Last Saturday, as part of its anniversary celebrations, DNSCSFA offered 11 scholarships. It was “one scholarship for each year, plus one’’, explained Nicholas, a recipient of a “Lifetime Achievement Award’’ from the Sickle Cell Disease Association of Canada.

In the 10-year existence of DNSCSFA, close to 50 scholarships have been awarded.

According to Nicholas, the number of young people with sickle cell entering college or university to pursue postsecondary education “increased from 25 percent to about 75 percent. Many of these young adults have been successful to become nurses, computer technicians, dental assistants and social workers’’.

Bempong is a living example of a SCD patient successfully pursuing his dreams, with assistance from Nicholas and DNSCSFA.

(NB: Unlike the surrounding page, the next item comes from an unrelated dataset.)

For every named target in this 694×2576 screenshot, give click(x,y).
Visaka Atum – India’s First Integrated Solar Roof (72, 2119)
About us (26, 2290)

“I have known Ms. Dotty Nicholas from the time I was just a little toddler. She was my nurse on many hospital admissions at Rouge Valley Hospital,’’ Bempong said in his testimonial.

“Many years ago, and on so many occasions, Ms. Dotty would speak with such excitement and conviction on how she had a dream to create a scholarship that would champion young people with sickle cell disease to attain higher education. Now, we are standing strong in that appointed time of God’s divine order.’’

A DNSCSFA scholarship assisted Bempong to pursue dental assistant studies. “After graduation I got a great job with a good income,’’ he said.

“Now, I have mastered more courage and, as of September 2023, I will be going back to school to study nursing. I have personally benefited from this program.’’

Many individuals and groups, for several decades, have been involved in advocacy work on behalf of SCD patients, raising awareness about the disease with nurses, doctors and politicians. One of the pioneering advocates was Lillie Johnson, who founded the SCAO in 1982.

Some that have joined the SCD work not only include the DNSCSFA and SCDAC, but also others like the Sickle Cell Awareness Group of Ontario and the Sickle Cell Association of British Columbia.